Da svolgere –
A. Traduca in inglese la frase «Il paragone tra le due serie ci sta, intendiamoci.», tratta dal brano su «Ozark».
B. Secondo il brano su «Ozark», come è stata lanciata la serie?

Estratto –
L’hanno lanciata come la nuova “Breaking Bad”. Pessimo fishing. Esca da tonni per andare a sardine. “Ozark” sta all’epopea di Walter White come un sorso di sambuca a canna sta a una coppa di Barbaresco ben ossigenato.
Il paragone tra le due serie ci sta, intendiamoci. Per analogie e soprattutto per contrasti. Ma è un confronto in cui “Ozark” esce con le ossa rotte. In sintesi: sia qui che là, un antieroe invischiato in giri loschi e molto pericolosi che lotta per salvare se stesso e la sua famiglia. Contro cartelli della droga, killer senza scrupoli, detective a cazzo dritto. Tra milioni di dollari come fossero noccioline, gangsters locali infidi, beghe familiari rompicoglioni. Ma se “Breaking bad” è un fuoco viscerale che brucia in un deserto esplosivo; “Ozark” è una pisciatina cerebrale che zampilla in un lago gelido e immobile.

(Dati sugli elementi e sulla posizione del testo)

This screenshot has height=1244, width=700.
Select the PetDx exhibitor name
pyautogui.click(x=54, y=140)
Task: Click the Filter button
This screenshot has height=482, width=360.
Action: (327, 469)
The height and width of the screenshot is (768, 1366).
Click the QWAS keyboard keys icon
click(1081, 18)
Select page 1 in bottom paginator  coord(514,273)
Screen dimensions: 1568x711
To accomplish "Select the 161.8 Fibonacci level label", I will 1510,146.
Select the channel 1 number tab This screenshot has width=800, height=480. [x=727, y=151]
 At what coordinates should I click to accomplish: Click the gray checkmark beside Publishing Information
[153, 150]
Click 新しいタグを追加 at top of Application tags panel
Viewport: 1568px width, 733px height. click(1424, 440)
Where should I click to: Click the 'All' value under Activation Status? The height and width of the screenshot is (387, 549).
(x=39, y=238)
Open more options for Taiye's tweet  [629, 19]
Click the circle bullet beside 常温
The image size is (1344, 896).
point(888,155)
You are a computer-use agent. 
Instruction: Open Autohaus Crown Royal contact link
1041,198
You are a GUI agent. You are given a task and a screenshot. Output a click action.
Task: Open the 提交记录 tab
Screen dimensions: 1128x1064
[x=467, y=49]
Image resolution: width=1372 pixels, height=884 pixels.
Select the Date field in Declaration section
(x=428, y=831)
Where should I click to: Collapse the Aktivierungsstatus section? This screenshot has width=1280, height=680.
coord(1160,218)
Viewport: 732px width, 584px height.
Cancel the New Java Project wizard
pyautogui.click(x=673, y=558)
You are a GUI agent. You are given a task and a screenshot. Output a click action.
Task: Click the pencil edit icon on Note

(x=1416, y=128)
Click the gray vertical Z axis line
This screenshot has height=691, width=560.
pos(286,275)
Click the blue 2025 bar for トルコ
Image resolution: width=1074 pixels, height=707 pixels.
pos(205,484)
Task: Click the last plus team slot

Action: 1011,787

Risultati dei compiti –
A. The comparison between the two series is fair, mind you.

B. Come la nuova «Breaking Bad».